Monday, April 27, 2015

Tales of Peril - Teaser

I've been authorized to share the following teaser for an exciting compilation 
to be released in a few months:

BLACK BLADE PUBLISHING’S NEW PRODUCT LINEUP

Tales of Peril - The Complete Boinger and Zereth Stories of John Eric

Holmes - edited by Allan T. Grohe Jr. 

Tales of Peril is Black Blade’s first foray into publishing fiction,
and collects all of the Boinger and Zereth dungeon adventure stories
written by John Eric Holmes (best known for editing the first Basic
Set in 1977). Featuring the novella The Maze of Peril, eight other
short stories, and Holmes’ seminal article “Confessions of a Dungeon
Master”. Allan Grohe, Chris Holmes, and Zach Howard contribute
introductions and the annotated Holmes bibliography. Coming in June
2015.


(From the back cover of Black Blade Publishing's reprint of 
Rob Kuntz's module CAS2 Tower of Blood)

More info to follow in the upcoming weeks

Wednesday, March 25, 2015

First Level Pre-gen Party


Screenshot of 1st Level Pre-Gens. Click pic for a larger view


Above is a new Holmes Ref sheet, a pre-generated party of seven 1st level characters, including Fighter, Cleric, M-U, Thief, Dwarf Fighter, Elf MU/Fighter and Hobbit Thief. For reference, the sheet also includes To-Hit and Saving Throw tables for 1st levelers.

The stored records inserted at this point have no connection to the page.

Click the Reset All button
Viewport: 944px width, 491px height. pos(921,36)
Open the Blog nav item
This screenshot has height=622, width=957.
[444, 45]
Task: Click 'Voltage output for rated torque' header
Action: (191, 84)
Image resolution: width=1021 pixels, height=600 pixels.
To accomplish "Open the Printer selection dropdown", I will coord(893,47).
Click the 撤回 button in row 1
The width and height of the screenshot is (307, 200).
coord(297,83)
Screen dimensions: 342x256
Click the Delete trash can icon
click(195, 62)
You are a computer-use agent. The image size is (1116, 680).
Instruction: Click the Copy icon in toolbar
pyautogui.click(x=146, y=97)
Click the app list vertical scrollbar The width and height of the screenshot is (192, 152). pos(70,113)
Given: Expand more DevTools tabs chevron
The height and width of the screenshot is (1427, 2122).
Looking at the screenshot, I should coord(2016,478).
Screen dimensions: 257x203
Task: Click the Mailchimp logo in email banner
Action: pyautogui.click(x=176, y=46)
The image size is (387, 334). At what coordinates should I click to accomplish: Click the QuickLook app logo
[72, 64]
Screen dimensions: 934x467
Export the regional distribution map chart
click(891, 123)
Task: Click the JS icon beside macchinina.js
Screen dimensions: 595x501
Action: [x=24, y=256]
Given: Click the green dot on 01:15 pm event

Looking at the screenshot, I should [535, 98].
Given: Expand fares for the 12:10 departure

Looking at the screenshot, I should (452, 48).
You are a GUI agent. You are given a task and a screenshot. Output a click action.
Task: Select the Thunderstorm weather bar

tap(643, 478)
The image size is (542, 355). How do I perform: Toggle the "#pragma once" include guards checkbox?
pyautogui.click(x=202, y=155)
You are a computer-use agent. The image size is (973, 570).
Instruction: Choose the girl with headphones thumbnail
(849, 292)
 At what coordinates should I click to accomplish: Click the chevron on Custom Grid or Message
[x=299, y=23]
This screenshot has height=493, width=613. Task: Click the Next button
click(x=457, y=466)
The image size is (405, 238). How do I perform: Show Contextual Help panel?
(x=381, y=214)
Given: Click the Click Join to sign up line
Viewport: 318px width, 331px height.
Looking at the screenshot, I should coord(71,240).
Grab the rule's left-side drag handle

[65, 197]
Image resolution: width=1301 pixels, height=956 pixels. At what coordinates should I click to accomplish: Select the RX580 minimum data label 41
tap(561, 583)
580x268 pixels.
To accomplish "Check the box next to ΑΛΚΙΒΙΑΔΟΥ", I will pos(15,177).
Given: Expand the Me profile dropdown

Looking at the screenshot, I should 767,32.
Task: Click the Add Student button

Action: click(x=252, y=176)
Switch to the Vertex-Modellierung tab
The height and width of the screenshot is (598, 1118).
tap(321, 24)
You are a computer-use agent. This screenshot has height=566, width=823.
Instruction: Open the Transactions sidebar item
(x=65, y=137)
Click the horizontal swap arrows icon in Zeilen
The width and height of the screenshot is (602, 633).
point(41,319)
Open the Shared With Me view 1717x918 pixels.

I used two rules from OD&D. The Strength-based To-Hit bonus for Fighters, and Thief rules for Hobbits (mentioned by Holmes, but not further explained). Both rules are from Supplement I, Greyhawk, which means that the party is also compatible with OD&D plus Greyhawk. 

Since there is only one type of each character, rather than rolling random stats, I used the 'standard array' from 5th edition D&D: 15 14 13 12 10 8. This means no character has more than a +1 for any stat-based modifier. So the Strength bonus for the Fighters is just a +1 to hit for Str 13-15.

Equipment is based on 110 gp for each character, similar to my earlier Equipment Packs. The MU spent 100 gp on a 1st level scroll per the Holmes rules, but the Elf bought Chain Mail and couldn't afford a scroll.

Hit points are based on the average for each class, plus any Con bonus.

The only additional info that needs to be added is a name (perhaps using the Holmesian Random Name Generator in the upper right corner of this blog), and alignment. I left out languages due to lack of space; most TSR-era pre-gens don't include this.

For more variety in the human characters, simply add a Background.

Use this sheet in a variety of ways:
-Convention games, one-shots or quick-starts with new players.
-Give each player an entire sheet, and have them pick a character or two. Or have them pick three or four characters and run the game as a Funnel ala DCC.
-Or cut up one or more sheets and give out one character to each player.
-For DMs, use this sheet for NPCs: rival party, henchmen, rescued prisoners, etc.
-Use as a reference for typical Equipment for character creation or NPCs.

Update 3/26: Corrected the sheet to include a +10% XP for the MU. The screenshot still shows the original version but the download link goes to the corrected version.

Friday, March 13, 2015

Part 48: "The Shadow on the Gnomon"

Part 48 of a comparison of Holmes' manuscript with the published Basic Set rulebook. Turn to page 41 of your 'Blue Book' (page 40 for the 1st edition) and follow along...

Room F: As Holmes puts it plainly, "This is a magic-user's room"; he is essentially the "boss monster" of this level. This room is essential to breathing life into the dungeon as it ties together elements from other rooms, including the M-U's tower and the sea caves.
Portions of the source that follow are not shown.